*Try it*
Pull every line from the records that has the word "marker" in it.

---------------

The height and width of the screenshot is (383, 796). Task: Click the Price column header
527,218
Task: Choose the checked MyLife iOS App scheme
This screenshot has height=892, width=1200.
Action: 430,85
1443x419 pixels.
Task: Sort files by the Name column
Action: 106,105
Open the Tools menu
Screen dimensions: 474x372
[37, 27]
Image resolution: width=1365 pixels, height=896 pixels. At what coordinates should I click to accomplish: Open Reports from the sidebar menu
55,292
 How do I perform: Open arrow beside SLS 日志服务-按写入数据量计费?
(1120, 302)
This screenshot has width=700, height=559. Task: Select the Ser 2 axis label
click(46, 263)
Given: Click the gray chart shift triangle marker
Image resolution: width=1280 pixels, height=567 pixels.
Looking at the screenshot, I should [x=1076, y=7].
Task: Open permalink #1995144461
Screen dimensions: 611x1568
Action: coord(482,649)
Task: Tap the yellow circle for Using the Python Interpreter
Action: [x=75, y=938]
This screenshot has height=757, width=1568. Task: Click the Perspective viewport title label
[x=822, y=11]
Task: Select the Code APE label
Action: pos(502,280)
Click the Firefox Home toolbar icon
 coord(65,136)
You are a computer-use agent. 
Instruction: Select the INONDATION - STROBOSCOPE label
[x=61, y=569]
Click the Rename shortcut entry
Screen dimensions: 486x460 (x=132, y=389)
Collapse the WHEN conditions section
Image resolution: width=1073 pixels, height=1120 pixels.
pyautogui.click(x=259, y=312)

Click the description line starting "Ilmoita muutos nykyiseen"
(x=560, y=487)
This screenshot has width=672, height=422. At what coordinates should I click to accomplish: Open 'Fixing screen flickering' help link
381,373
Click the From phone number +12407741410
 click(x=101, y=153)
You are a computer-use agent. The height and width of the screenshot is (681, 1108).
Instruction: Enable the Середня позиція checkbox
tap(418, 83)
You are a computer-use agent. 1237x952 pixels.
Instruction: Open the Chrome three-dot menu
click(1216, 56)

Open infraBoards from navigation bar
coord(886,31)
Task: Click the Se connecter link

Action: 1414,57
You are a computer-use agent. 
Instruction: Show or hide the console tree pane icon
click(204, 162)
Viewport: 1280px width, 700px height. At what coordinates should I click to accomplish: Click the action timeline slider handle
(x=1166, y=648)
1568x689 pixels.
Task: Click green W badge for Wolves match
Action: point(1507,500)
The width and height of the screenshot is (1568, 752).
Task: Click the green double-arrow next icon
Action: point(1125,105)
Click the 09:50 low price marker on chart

---------------

*Solved exercise*
Given: Click the gray chart shift triangle marker
Click the 09:50 low price marker on chart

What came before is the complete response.